▶ Text to read
#####
The idea that the universe began as body of water might not be what we consider a scientific hypothesis, but it is an idea born of observation. Four thousand years ago, the city of Ur in southern Mesopotamia was a major maritime port, perhaps the largest city in the world at the time; today the site is over two hundred kilometres inland because the Euphrates and Tigris deposit enough silt annually to advance the coast by up to fifty metres. But the process we describe as sedimentation, fuelled by erosion upstream, was interpreted by the Mesopotamians as the seed bearing male river flowing into the body of the female sea. Thus impregnated, foetal islands developed in her body until the build up is so great that new land is born.
The virgin soil is quickly sown with seeds delivered by the wind; it begins to mature into productive, nurturing mother Earth. Where the sea is pushed back, the land that takes its place is at first wet and marshy. When the new life dies and decays beneath the shallow water it produces marsh gas, methane, which bubbles up and bursts into the atmosphere, as though the marriage of the Earth and water was giving birth to air.
With Mesopotamia growing at a rate of 50 metres each year, the whole process was part of everyday experience and even though it is wrong, the story so far is a sincere attempt to explain events that everybody could witness. The evidence for how the finer details of creation work is harder to discern and it is at this point that the Enuma Elish and it’s rival accounts diverge. With little evidence to contradict them the writers could unharness their imagination to create a politically valuable fairy tale.
#####
▶ Available data
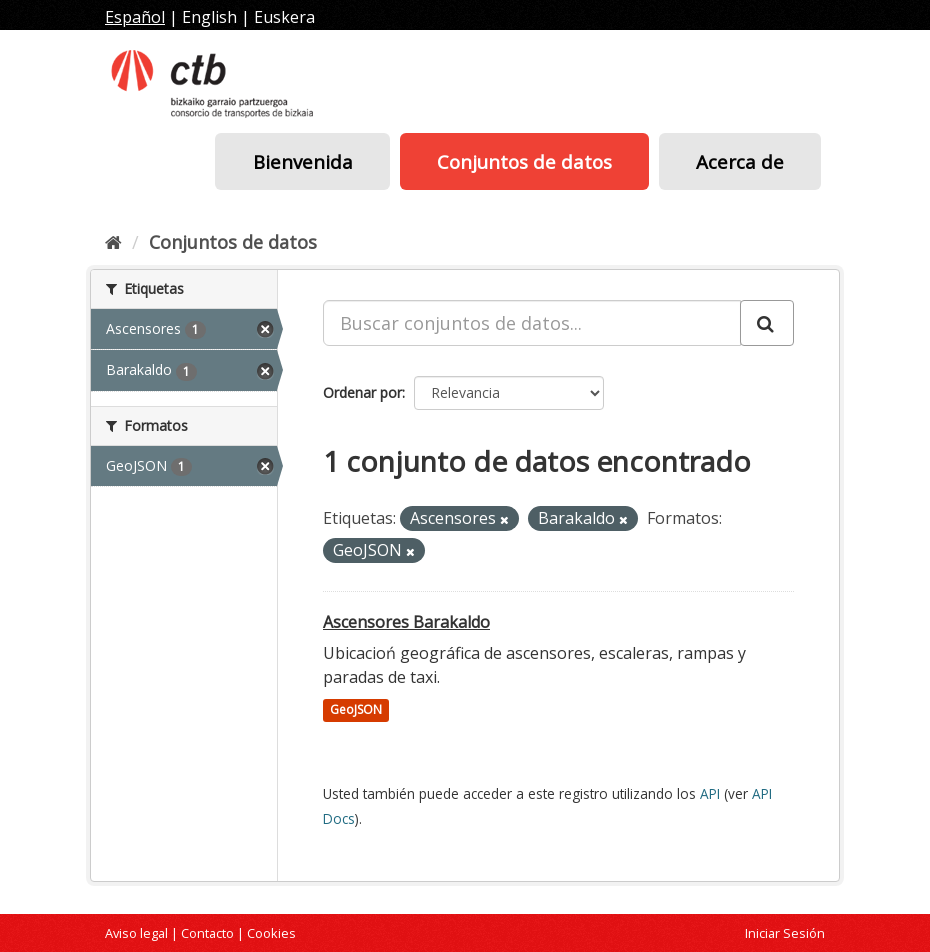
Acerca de (740, 161)
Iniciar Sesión (785, 933)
#####
▶ What you should do
Answer these questions from the text on Mesopotamian creation beliefs:
1. How far inland is the site of Ur today?
2. What gas rises when new life dies and decays beneath the shallow water?
3. How many meters each year did Mesopotamia grow?
The material has no connection to the text.

▶ Task answer
1. More than two hundred kilometers inland.
2. Methane, or marsh gas.
3. 50 meters each year.